WWI commemorations should be "more than just the battlefield"

Patrick Steel, 12.11.2013
Conference delegates discuss preparations for 2014
Next year’s WWI commemorations should be “more than just the battlefield”, Linda Tomos, director of CyMAL: Museums Archives and Libraries Wales, told delegates at Liverpool 2013.

“If it’s just five years of battlefield retelling then after year one people will have had enough,” she said. “[The military side is] an important part of it but not the totality of it.

“To engage with people you might show how this affected your community, family, or nation. That’s the sort of sense museums can engender. And museums can ask the important questions about how does this global conflict reflect how we look at conflict today. We have the imagination and professional ability to interpret that.”


Delegates also heard from John Orna-Ornstein, director of museums at Arts Council England (ACE), who flagged up funding available for museums under ACE’s Grants for the arts scheme, and the Museums in schools programme, for which roughly half the programmes would be around WW1.

ACE is not prioritising WW1 in its current Strategic funding round, because the Heritage Lottery Fund (HLF) has made this a priority, he added, but a decision was yet to be made on future rounds. ACE would also be working closely with the Imperial War Museum (IWM) and the HLF on further WW1 initiatives, he said, but details of these are not available yet.

The HLF has made £6m available for small grants to help communities across the UK mark the centenary, with £1m a year available until 2019. The HLF will also provide grants of £3,000 to £10,000 to enable communities and groups, particularly those involving young people, to explore, conserve and share their WW1 heritage and deepen their understanding of the impact of the conflict.

Lori Anderson, relationships and partnerships manager at Museums Galleries Scotland (MGS), said that the Scotland Commemorations Panel was working at a local, national and international level to join up thinking between organisations in Scotland and the UK.

Earlier this year the Scottish Executive gave £1m to schools to do educational visits to European battlefields, and has also funded a £1m Centenary Memorials Restoration Fund.

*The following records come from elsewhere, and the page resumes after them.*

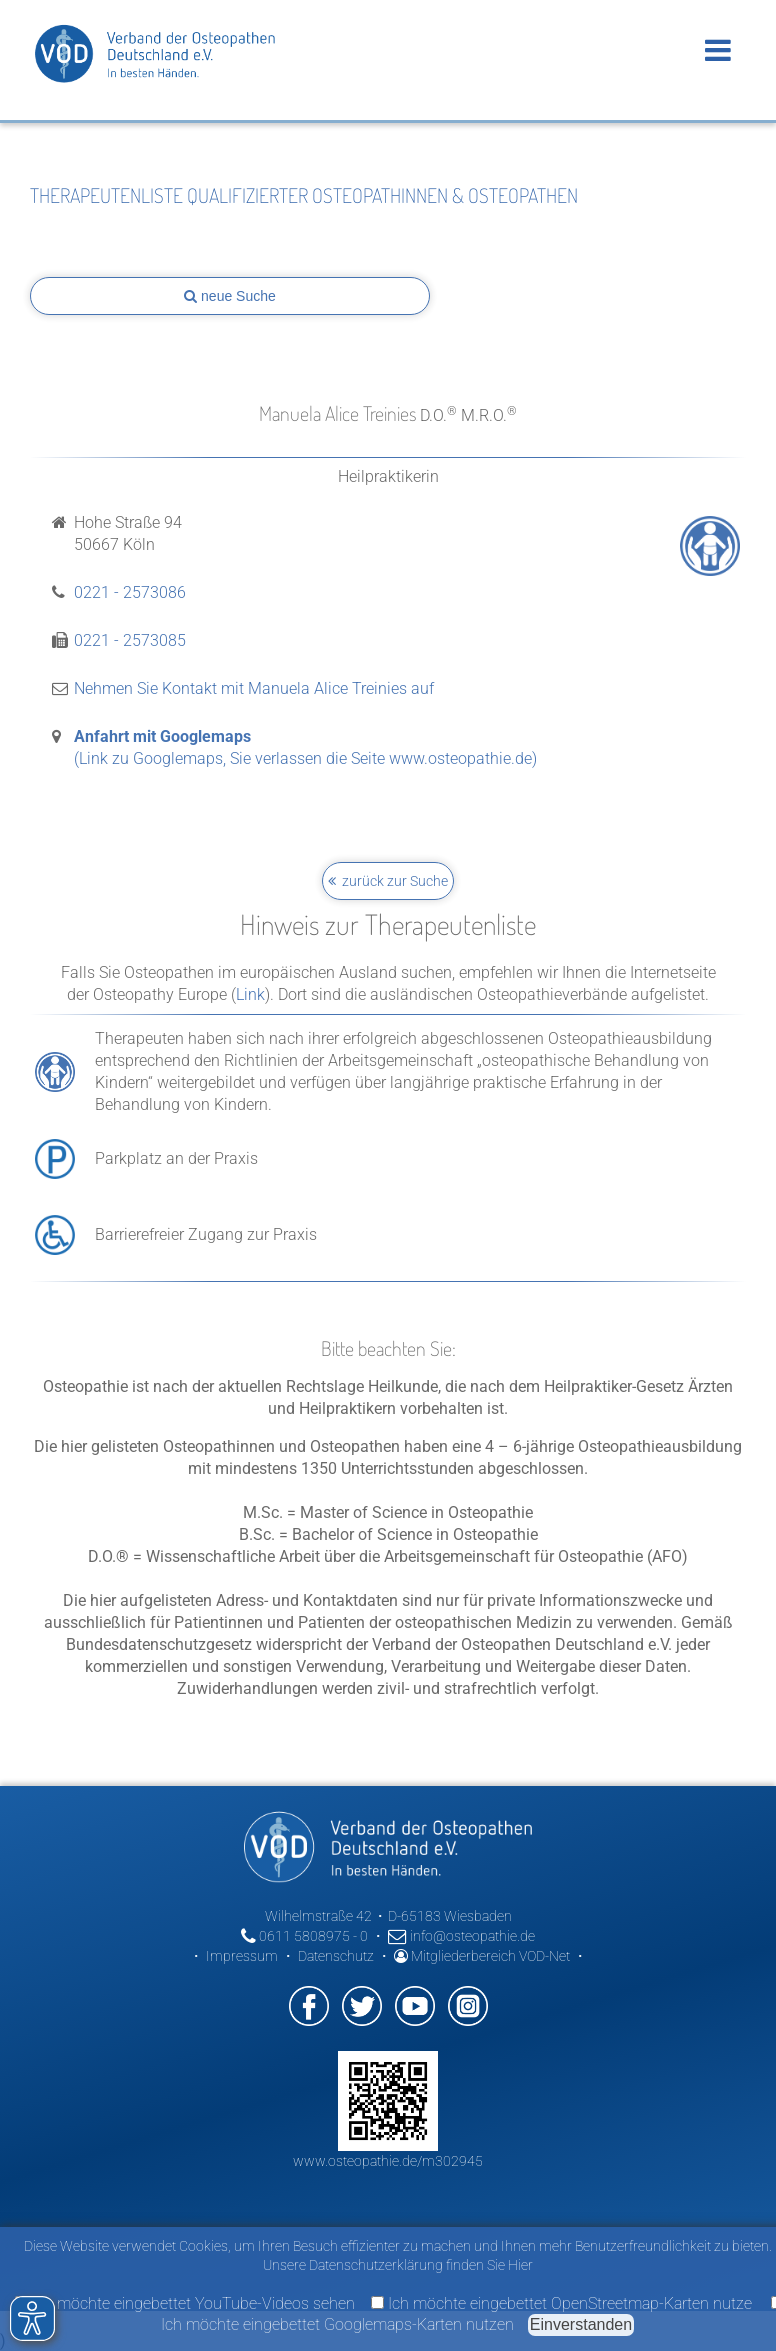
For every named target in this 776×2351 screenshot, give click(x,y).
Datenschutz (336, 1956)
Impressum (242, 1956)
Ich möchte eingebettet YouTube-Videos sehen (185, 2303)
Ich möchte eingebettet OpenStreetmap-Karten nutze (561, 2303)
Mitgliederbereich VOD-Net (482, 1956)
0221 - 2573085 (130, 640)
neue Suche (230, 296)
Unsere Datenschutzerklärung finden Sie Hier (398, 2265)
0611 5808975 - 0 (304, 1936)
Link (250, 994)
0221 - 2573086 (130, 592)
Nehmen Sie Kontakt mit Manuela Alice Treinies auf (254, 688)
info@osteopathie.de (461, 1936)
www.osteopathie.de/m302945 (388, 2161)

And Chris Bailey, director of the Northern Ireland Museums Council, spoke of the gap between history and people’s views in Northern Ireland, saying that museums have critical role in disarming myths and correcting misconceptions about the events of 1914-1918.

Earlier this month the IWM announced a First World War Centenary Partnership Programme, bringing together a network of over 1,800 cultural and educational not-for-profit organisations from 37 countries to mark the centenary.